ACTIVITY:
Without pictures, return the lines from the one containing "The image size is (1137, 2472)." through the last line of the data below, exactly.

EXERCISE INPUTS:

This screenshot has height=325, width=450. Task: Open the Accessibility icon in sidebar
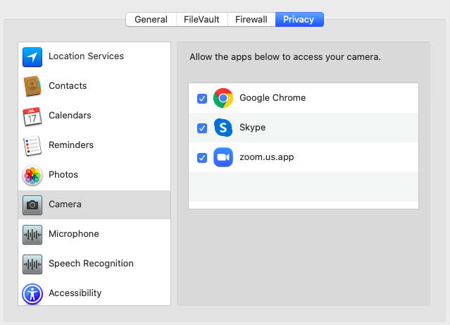tap(33, 293)
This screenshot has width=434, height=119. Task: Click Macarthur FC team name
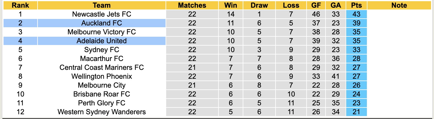(x=101, y=59)
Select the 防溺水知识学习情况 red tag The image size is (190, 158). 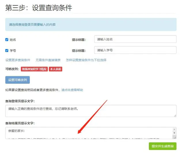click(34, 69)
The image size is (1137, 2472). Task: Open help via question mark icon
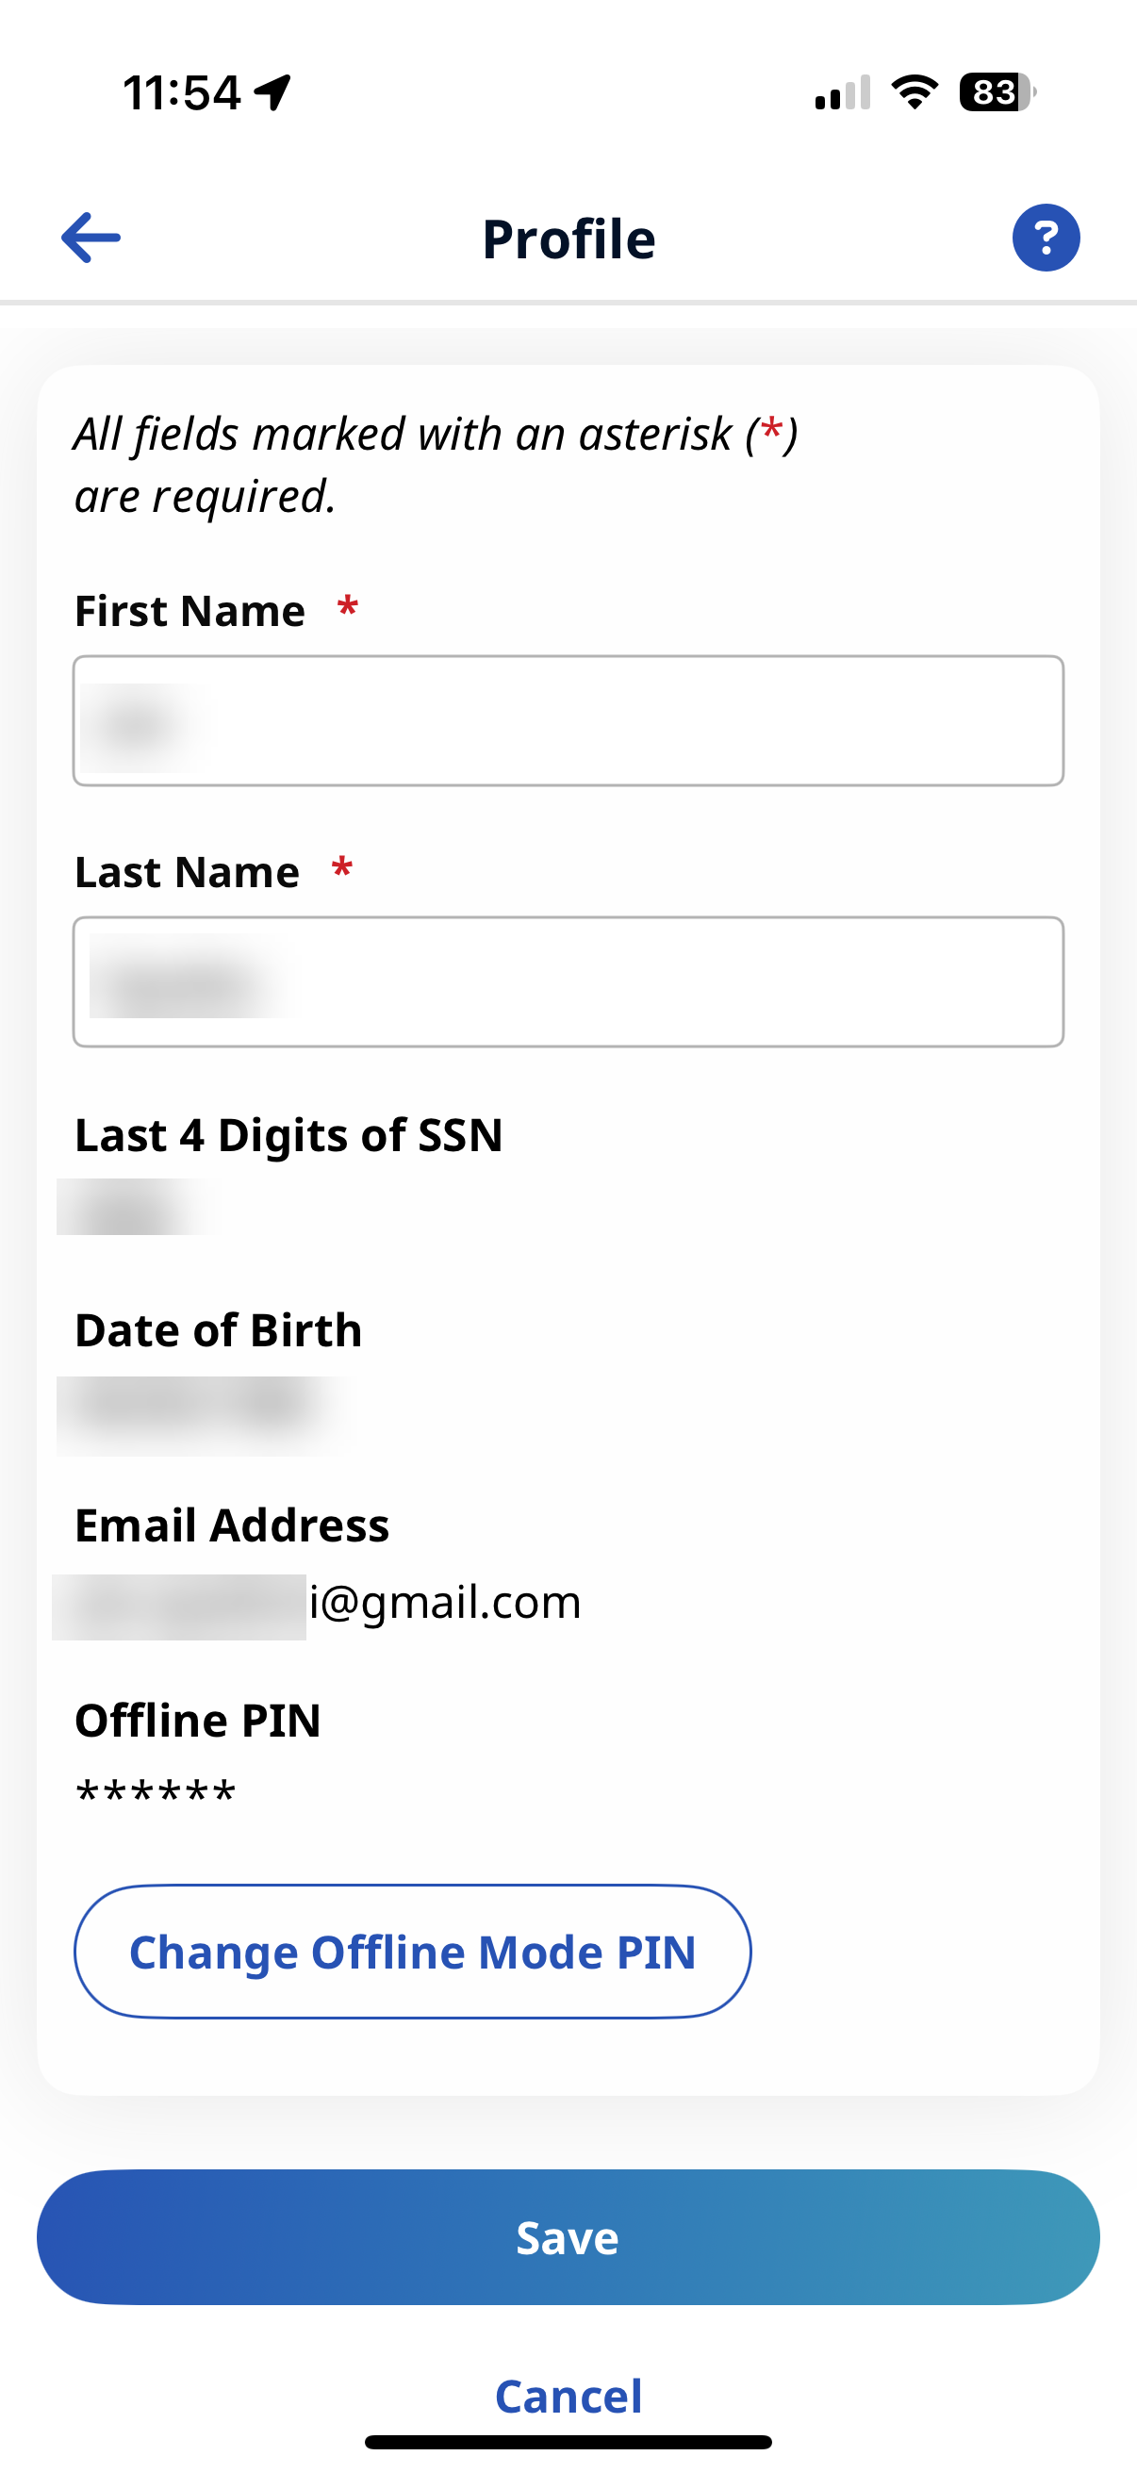tap(1045, 237)
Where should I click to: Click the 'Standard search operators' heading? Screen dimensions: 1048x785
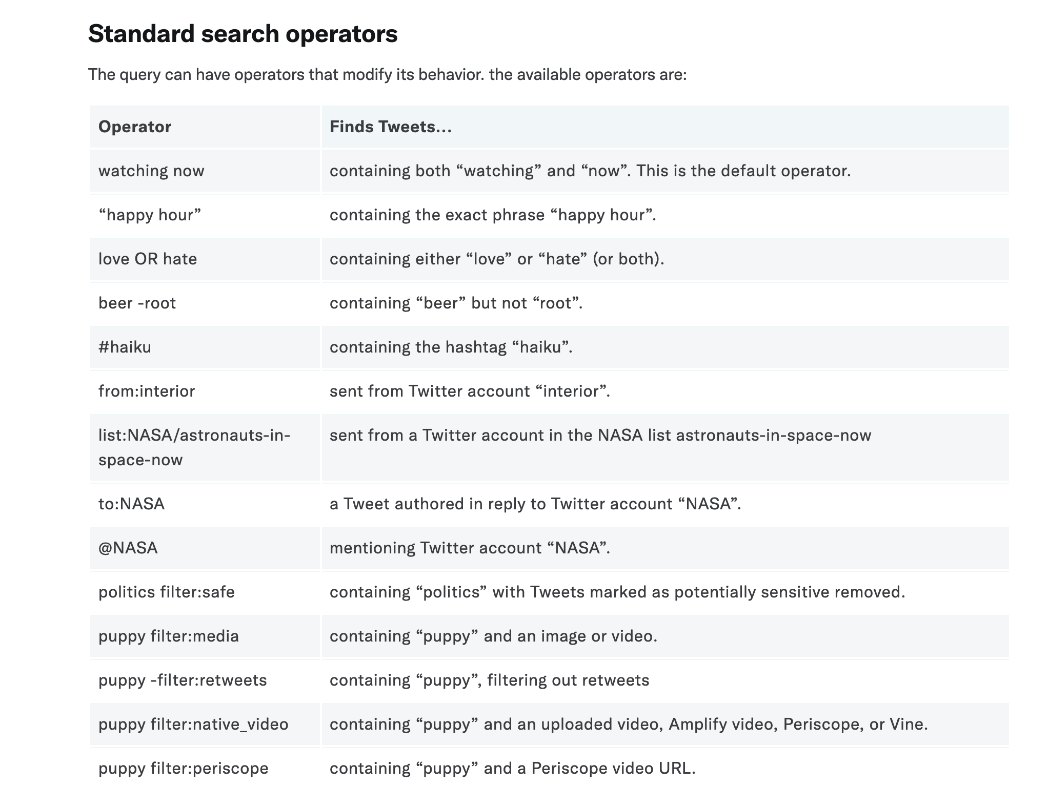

THE COMPLETED TASK:
The image size is (1137, 2472). Task: Open help via question mark icon
tap(1045, 237)
Where should I click to: Click the 'Standard search operators' heading? Screen dimensions: 1048x785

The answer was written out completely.